Records for locating described items

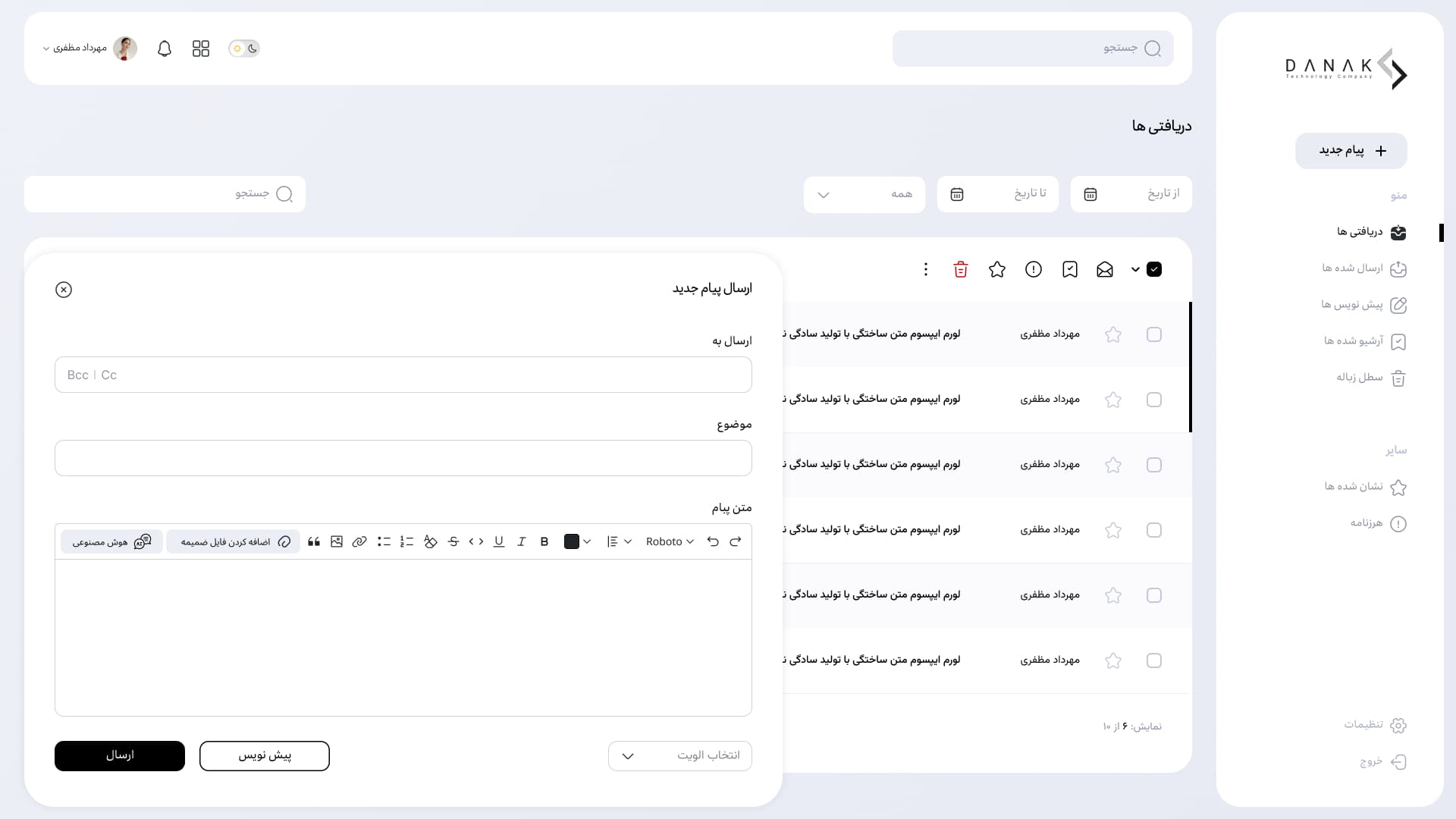1456x819 pixels.
Task: Open the همه filter dropdown
Action: [x=864, y=194]
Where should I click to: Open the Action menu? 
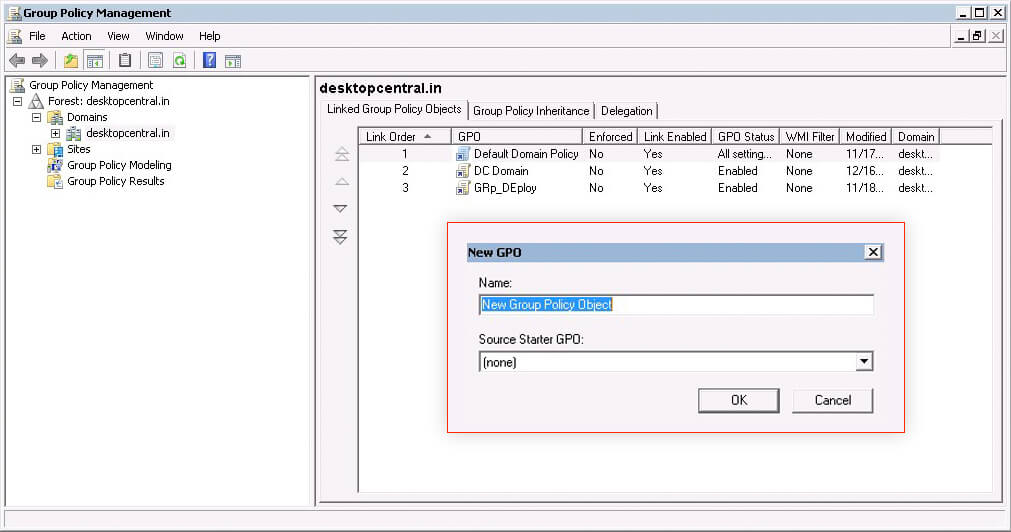tap(76, 36)
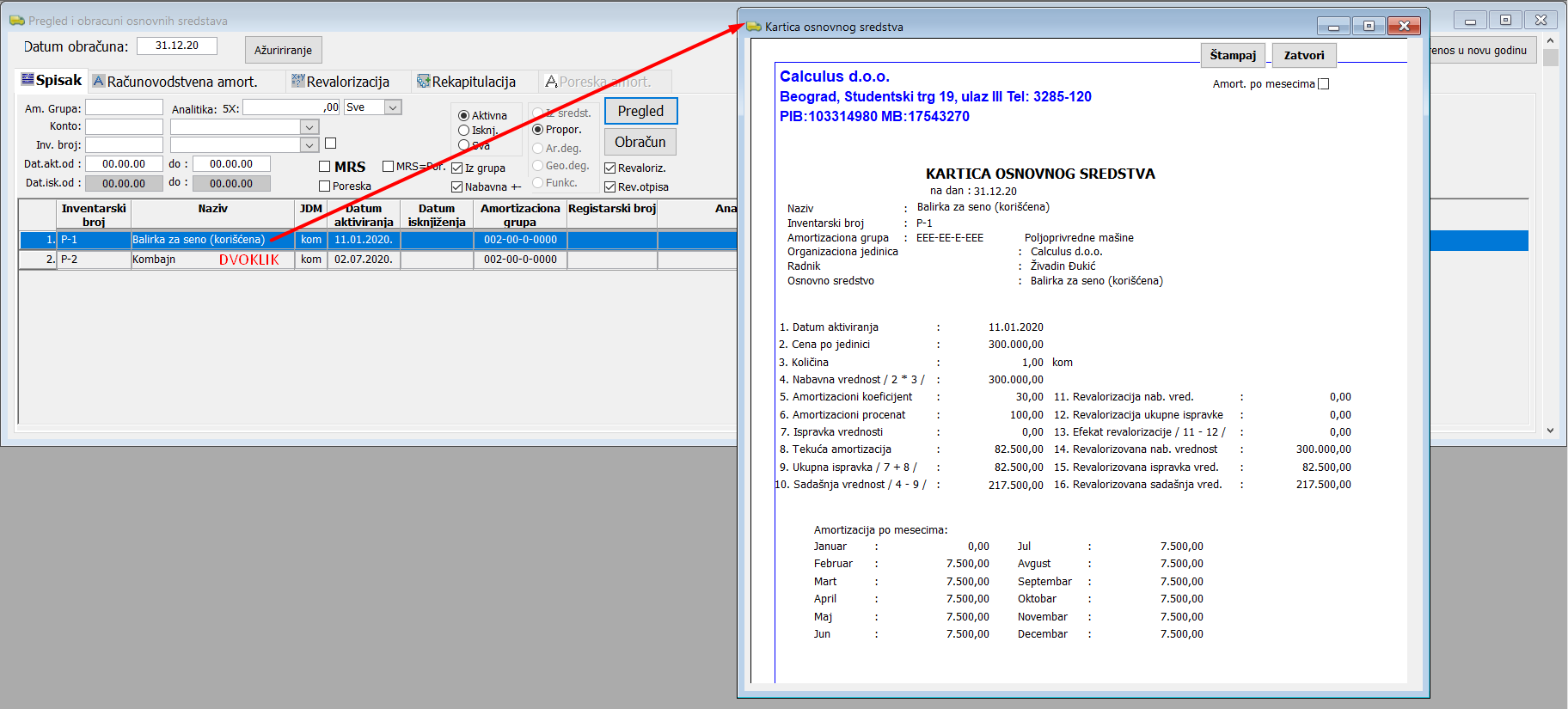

▸ DESCRIPTION OF THE TASK: How many lines of the material above contain the string "Open"? Case counts, so give only the number.

▸ RESPONSE TO THE TASK: 2